Be the first on the dance floor. 

“Be those courageous people that are out on the dance floor when no one else wants to get out there,” says Roby. “And pull people up to dance with you.”

Tidy up the couples’ suite. 

When his couples hold their reception at the hotel where they’ll be spending the night, Roby encourages the groomsmen to steal away for a few minutes during the reception to tidy up the room. “Remove all the trash and food that may be in there, or ask room service to go,” he says.

Take gifts to a safe place. 

Bring them to the best man’s room, a parents’ room, or another secure location. That way, they’re taken care of but not taking up space in the couples’ room.

Groomsmen Duties After the Wedding

Knock on doors ahead of brunch the next day. 

The morning after a wedding can be rough, but if there’s a breakfast scheduled, it’s a groomsman’s duty to show up—and make sure others do the same. If necessary, head to the rooms of other important attendees who may be tempted to sleep through the event and make sure they get there on time as well.

Help load the car.

Take those gifts you stored in a safe place last night and get them into the proper vehicle. If the couple can’t fit everything in their car and you’re headed somewhere close by, offer to take a few with you.

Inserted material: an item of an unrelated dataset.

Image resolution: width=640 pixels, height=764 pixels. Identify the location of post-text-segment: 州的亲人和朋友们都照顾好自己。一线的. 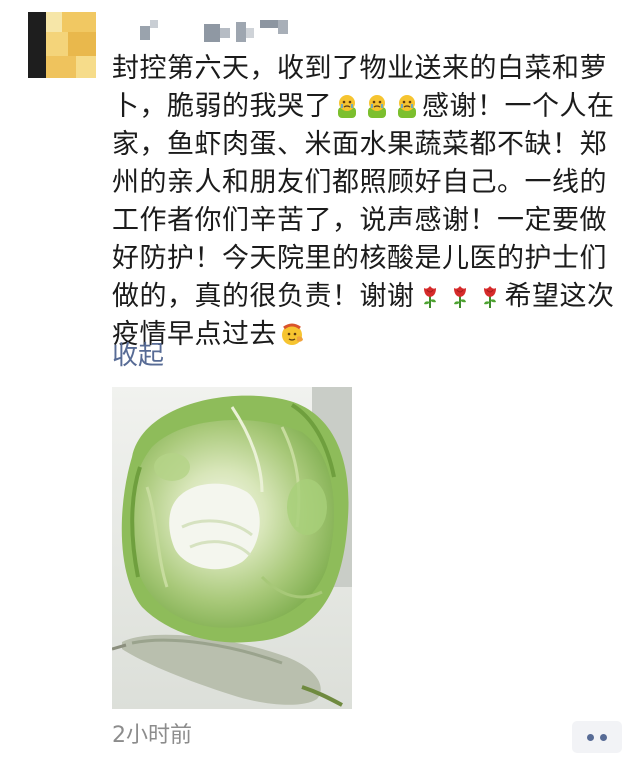
(360, 182).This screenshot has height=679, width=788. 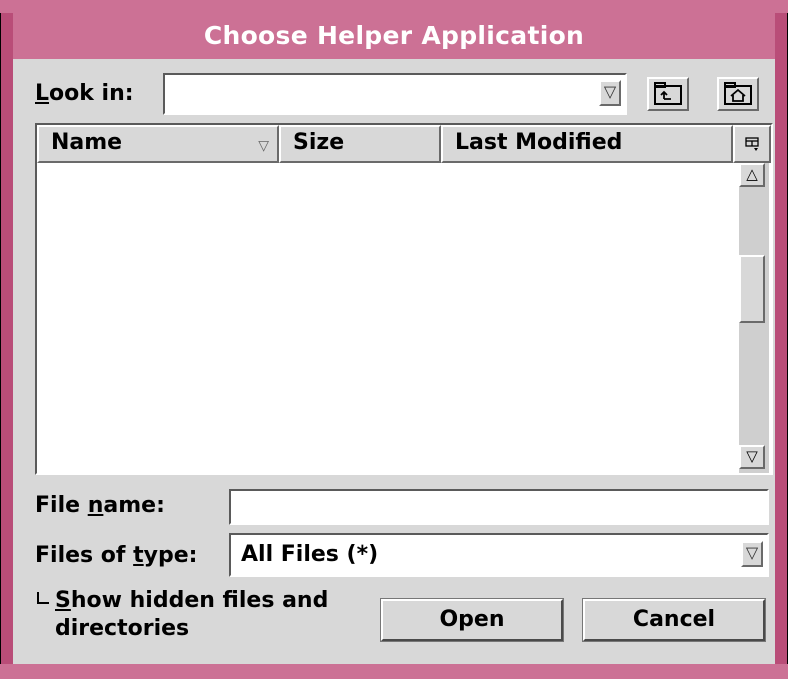 I want to click on show-hidden-label: Show hidden files and directories, so click(x=192, y=615).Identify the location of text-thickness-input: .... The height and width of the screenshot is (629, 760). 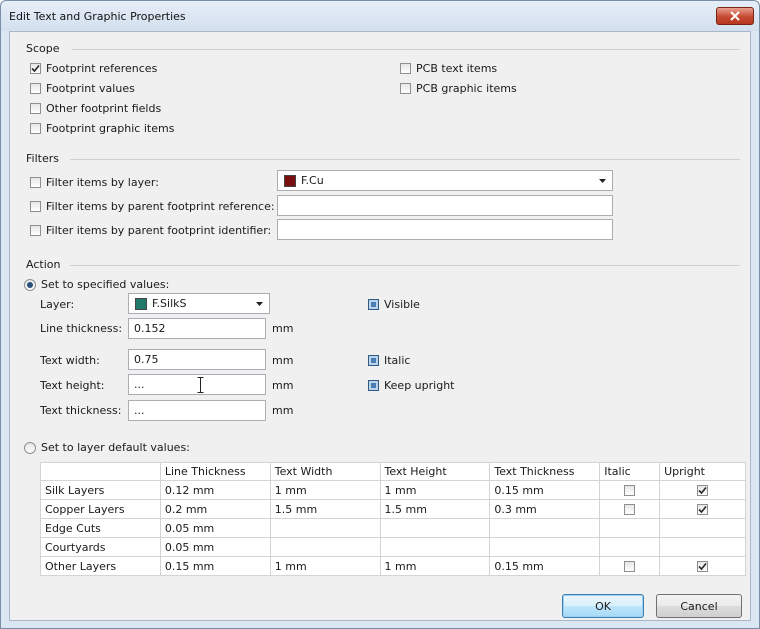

Return any suit or tuxedo rentals. 

If it’s possible to put one or two groomsmen in charge of returning the whole lot, do so. If not, each groomsman is responsible for getting their own attire back to its original source. They’re also responsible for any damage or late fees incurred.

Check on the couples’ home while they head to their honeymoon. 

If the couple is heading out for their honeymoon the morning after the wedding, groomsmen that live close by should consider offering to take gifts or any other wedding-only essentials back to the couples’ house, and ensure that it’s securely locked up for the duration of the getaway.